## [PASSAGE GIVEN]

###

Step 1: Create a Cloudflare API token

In the Cloudflare dashboard, go to Manage Account → Account API Tokens → Create Token.

Pick the “Custom token” option (or the new permission policy editor). You need exactly two permissions, scoped to one specific zone (your domain, not the entire account):

Zone: Read
DNS: Edit

Limiting to one zone follows least-privilege. If the token ever leaks, only that one domain is at risk.

Save the token. Cloudflare only shows it once, so drop it in your password manager.

Step 2: Register an ACME account in Proxmox

In the Proxmox web UI:

Datacenter → ACME → Accounts → Add

Account Name: default
Email: your email
ACME Directory: Let's Encrypt V2
Accept TOS → Register

If this fails with Temporary failure in name resolution, your Proxmox host can’t reach the internet via DNS. Check Node → System → DNS and add 1.1.1.1 and 8.8.8.8 as fallbacks alongside your local resolver.

Step 3: Add the Cloudflare DNS plugin

Datacenter → ACME → Challenge Plugins → Add

Plugin ID: cloudflare
DNS API: Cloudflare Managed DNS
API Data:

CF_Token=<paste-your-token-here>

Just one line. Don’t fill in CF_Account_ID, CF_Email, CF_Key, or CF_Zone_ID. For a zone-scoped token, the plugin figures all of that out automatically.

Step 4: Order the certificate

Click your node in the sidebar, then System → Certificates → ACME.

For “Using Account”, select the account from Step 2
Click Add to add a domain:
- Challenge Type: DNS
- Plugin: cloudflare
- Domain: pve.yourdomain.com (or whatever subdomain you want)
Click Order Certificates Now

You’ll see a task viewer that takes about 60 to 90 seconds. It will:

Talk to Let’s Encrypt
Create a temporary _acme-challenge TXT record in Cloudflare
Wait for DNS propagation
Prove ownership
Download the cert and restart pveproxy

When it ends with TASK OK, you have a valid Let’s Encrypt cert. Your browser will still show a warning if you access Proxmox by IP, because the cert is bound to the hostname, not the IP. That’s expected, and we’ll fix it in Part 2.

The cert auto-renews around day 60 of its 90-day lifespan. No further action needed.

Part 2 – Cloudflare Tunnel for remote access

A tunnel is an outbound connection from your network to Cloudflare’s edge. When someone visits pve.yourdomain.com, Cloudflare routes that traffic through the tunnel to your Proxmox host. Nothing inbound. Your firewall stays closed.

Step 5: Create a Debian LXC for cloudflared

Best practice is to keep services off the Proxmox hypervisor itself. A small Debian LXC is the right home for cloudflared.

First, download the template. Click your local storage in the sidebar, then go to CT Templates → Templates, search for debian-13-standard, and click Download.

Then click Create CT (top right of the Proxmox UI):

General: hostname cloudflared, set a root password, leave Unprivileged checked
Template: pick the Debian 13 template you just downloaded
Disks: 8 GiB on local-lvm (default)
CPU: 1 core
Memory: 512 MiB RAM, 512 MiB swap
Network: Bridge vmbr0, IPv4 set to DHCP, IPv6 DHCP or None
DNS: leave defaults
Confirm: check “Start after created” → Finish

About 10 seconds later, you’ll have a running LXC.

###

## [PROVIDED MATERIAL]
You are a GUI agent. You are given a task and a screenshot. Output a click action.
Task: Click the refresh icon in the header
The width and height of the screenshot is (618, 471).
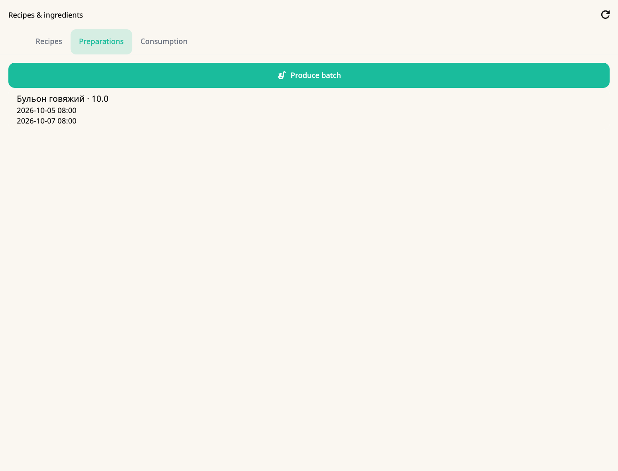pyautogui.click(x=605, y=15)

###

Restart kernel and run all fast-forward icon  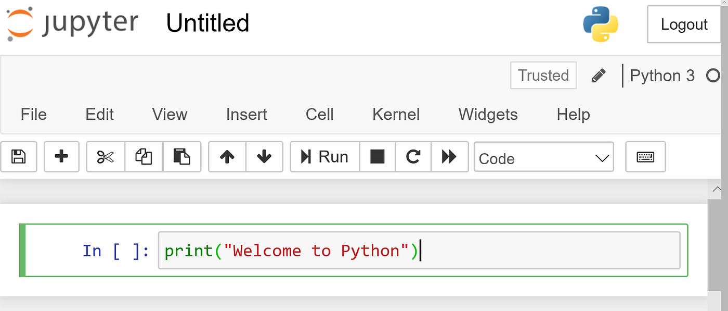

###

Please give again the stretch of the Proxmox certificate and tunnel guide from "Talk to Let’s" through "firewall stays closed.", copied word for word.

Talk to Let’s Encrypt
Create a temporary _acme-challenge TXT record in Cloudflare
Wait for DNS propagation
Prove ownership
Download the cert and restart pveproxy

When it ends with TASK OK, you have a valid Let’s Encrypt cert. Your browser will still show a warning if you access Proxmox by IP, because the cert is bound to the hostname, not the IP. That’s expected, and we’ll fix it in Part 2.

The cert auto-renews around day 60 of its 90-day lifespan. No further action needed.

Part 2 – Cloudflare Tunnel for remote access

A tunnel is an outbound connection from your network to Cloudflare’s edge. When someone visits pve.yourdomain.com, Cloudflare routes that traffic through the tunnel to your Proxmox host. Nothing inbound. Your firewall stays closed.